[The task] Give back an exact copy of the lines in the records below, from the line that has "Instruction: Select the" through the line that has "Task: Click the yellow", and nothing besides.

[The data]

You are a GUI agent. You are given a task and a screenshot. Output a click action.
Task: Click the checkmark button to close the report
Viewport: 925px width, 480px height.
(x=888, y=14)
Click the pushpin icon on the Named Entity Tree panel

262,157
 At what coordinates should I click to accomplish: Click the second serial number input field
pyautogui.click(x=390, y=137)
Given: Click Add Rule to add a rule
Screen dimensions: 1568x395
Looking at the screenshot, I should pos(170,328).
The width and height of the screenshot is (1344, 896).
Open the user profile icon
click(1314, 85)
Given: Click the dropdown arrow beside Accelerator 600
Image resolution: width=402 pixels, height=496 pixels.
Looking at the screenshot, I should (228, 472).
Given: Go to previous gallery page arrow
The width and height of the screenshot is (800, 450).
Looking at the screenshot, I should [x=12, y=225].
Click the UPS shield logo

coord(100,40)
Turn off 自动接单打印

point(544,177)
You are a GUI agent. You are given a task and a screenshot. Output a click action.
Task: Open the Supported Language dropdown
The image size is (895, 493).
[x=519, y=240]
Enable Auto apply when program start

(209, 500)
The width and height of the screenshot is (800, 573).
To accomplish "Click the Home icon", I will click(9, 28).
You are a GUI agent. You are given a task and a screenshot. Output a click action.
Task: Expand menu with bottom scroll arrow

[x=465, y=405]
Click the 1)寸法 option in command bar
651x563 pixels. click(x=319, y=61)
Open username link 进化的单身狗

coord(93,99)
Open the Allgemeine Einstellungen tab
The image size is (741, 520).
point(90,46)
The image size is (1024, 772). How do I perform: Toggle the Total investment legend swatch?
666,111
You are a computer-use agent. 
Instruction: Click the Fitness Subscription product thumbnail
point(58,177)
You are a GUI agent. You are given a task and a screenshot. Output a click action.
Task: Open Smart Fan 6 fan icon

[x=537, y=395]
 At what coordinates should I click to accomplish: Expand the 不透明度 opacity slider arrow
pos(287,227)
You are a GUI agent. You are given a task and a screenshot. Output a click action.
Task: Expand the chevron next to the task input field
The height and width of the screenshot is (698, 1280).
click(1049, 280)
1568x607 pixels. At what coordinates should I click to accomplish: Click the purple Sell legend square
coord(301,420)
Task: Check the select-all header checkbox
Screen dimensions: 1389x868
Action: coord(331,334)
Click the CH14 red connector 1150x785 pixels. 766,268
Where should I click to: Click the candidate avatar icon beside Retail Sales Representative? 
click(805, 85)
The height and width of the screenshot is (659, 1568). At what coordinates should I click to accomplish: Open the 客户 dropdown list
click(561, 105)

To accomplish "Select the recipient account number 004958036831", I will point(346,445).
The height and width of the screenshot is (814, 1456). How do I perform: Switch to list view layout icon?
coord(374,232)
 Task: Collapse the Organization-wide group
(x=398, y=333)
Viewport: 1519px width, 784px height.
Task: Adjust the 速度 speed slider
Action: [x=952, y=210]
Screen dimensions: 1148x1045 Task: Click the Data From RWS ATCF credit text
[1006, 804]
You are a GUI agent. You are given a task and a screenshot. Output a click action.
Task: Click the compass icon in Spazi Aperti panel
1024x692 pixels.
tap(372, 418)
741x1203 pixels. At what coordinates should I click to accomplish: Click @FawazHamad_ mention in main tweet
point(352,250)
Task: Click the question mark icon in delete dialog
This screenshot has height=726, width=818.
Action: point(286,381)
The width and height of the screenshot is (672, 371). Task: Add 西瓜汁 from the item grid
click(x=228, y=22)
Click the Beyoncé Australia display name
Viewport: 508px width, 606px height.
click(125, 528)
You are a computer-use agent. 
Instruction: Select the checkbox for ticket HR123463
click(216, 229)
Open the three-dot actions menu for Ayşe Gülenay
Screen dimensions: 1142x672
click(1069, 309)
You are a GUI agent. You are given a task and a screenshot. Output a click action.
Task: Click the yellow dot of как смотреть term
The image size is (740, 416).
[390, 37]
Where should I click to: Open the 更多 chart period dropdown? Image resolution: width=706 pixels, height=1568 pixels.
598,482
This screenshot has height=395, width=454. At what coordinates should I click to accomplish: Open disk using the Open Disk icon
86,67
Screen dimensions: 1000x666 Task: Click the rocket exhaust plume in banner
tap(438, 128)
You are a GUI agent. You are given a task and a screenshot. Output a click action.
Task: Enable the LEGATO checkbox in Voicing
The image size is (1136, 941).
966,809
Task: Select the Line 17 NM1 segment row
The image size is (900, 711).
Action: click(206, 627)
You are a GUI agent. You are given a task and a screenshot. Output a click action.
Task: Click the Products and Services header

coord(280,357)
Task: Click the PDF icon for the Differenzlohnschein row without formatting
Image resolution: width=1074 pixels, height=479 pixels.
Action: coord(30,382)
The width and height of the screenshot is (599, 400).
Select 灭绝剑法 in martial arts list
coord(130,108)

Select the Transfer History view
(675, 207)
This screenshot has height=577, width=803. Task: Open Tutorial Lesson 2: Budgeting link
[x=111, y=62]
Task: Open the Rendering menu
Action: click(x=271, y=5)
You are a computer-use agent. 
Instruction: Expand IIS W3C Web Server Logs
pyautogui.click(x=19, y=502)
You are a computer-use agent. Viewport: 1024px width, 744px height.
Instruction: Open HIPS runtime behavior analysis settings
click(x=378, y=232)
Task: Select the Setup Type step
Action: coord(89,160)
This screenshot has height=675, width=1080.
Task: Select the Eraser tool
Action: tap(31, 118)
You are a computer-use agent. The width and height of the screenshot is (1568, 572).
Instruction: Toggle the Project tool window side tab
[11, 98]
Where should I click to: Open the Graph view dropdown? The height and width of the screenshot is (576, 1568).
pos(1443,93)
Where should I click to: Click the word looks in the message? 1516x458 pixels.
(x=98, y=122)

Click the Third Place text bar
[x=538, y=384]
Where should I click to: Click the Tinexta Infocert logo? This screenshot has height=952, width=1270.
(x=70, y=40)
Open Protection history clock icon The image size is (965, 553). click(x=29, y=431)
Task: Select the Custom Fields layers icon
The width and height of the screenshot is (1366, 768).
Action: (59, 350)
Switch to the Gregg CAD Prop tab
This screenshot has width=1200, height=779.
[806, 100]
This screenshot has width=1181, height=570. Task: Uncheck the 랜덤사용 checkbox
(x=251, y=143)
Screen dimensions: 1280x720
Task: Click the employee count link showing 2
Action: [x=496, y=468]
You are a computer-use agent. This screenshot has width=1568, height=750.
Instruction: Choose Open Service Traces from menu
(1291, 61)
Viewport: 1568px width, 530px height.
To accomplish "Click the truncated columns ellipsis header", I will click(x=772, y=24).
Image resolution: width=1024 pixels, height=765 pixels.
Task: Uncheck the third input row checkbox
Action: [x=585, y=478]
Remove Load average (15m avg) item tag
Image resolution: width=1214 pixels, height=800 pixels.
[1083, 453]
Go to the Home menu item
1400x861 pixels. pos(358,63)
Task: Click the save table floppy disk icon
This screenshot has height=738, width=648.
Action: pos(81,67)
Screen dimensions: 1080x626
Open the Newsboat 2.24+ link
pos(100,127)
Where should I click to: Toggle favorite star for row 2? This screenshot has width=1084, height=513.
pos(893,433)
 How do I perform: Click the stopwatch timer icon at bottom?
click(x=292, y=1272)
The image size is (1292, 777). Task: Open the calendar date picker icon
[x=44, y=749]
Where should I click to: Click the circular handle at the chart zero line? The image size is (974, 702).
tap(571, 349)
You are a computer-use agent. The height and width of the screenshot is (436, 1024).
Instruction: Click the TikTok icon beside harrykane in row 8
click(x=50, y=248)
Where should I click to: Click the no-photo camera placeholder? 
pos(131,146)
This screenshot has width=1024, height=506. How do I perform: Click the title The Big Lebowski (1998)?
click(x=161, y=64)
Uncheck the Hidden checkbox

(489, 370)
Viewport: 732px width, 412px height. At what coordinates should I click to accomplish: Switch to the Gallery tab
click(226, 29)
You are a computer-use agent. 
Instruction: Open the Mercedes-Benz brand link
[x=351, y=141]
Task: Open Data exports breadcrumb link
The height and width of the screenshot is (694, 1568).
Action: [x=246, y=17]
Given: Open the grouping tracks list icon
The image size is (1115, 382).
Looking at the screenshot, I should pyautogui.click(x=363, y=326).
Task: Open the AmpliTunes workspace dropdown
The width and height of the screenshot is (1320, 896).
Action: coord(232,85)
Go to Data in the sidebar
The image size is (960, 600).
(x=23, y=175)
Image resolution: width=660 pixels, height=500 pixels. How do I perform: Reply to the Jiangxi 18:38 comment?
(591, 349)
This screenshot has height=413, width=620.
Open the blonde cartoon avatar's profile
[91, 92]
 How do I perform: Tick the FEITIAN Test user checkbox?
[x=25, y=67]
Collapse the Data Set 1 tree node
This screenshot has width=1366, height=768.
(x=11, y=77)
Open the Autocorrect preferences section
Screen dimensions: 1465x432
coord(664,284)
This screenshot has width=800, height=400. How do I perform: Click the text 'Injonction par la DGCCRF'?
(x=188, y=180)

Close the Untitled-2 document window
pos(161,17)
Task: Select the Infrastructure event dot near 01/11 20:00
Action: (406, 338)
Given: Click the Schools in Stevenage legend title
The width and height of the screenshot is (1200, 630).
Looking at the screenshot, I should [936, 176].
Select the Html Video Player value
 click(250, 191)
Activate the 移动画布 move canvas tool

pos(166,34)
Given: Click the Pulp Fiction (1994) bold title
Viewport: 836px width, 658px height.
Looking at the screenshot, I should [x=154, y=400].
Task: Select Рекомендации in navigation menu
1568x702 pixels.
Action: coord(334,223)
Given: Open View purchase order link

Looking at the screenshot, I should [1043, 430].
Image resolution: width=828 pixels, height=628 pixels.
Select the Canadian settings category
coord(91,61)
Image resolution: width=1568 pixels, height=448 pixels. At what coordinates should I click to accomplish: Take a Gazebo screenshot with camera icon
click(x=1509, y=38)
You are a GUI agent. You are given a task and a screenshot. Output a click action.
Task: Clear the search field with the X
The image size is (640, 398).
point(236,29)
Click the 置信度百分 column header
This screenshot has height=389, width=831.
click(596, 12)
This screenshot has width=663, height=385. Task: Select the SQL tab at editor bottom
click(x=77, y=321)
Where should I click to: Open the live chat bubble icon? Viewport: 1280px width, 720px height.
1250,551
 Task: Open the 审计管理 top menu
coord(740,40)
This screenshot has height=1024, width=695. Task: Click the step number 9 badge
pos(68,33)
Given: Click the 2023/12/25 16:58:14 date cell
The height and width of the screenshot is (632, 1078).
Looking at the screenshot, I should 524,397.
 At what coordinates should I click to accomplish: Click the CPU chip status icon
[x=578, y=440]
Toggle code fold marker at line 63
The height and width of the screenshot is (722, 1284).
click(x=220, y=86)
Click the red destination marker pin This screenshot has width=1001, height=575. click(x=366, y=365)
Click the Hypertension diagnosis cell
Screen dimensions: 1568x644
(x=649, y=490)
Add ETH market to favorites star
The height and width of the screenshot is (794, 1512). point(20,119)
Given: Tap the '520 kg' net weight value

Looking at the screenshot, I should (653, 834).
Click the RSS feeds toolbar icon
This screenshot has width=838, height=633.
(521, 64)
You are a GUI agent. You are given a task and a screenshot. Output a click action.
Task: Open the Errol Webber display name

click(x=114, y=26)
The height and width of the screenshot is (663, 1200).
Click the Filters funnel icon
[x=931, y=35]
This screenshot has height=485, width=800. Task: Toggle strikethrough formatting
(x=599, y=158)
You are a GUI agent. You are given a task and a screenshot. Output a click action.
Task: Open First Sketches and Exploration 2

[Response for this exercise]
Instruction: Select the checkbox for ticket HR123463
click(216, 229)
Open the three-dot actions menu for Ayşe Gülenay
Screen dimensions: 1142x672
click(1069, 309)
You are a GUI agent. You are given a task and a screenshot. Output a click action.
Task: Click the yellow dot of как смотреть term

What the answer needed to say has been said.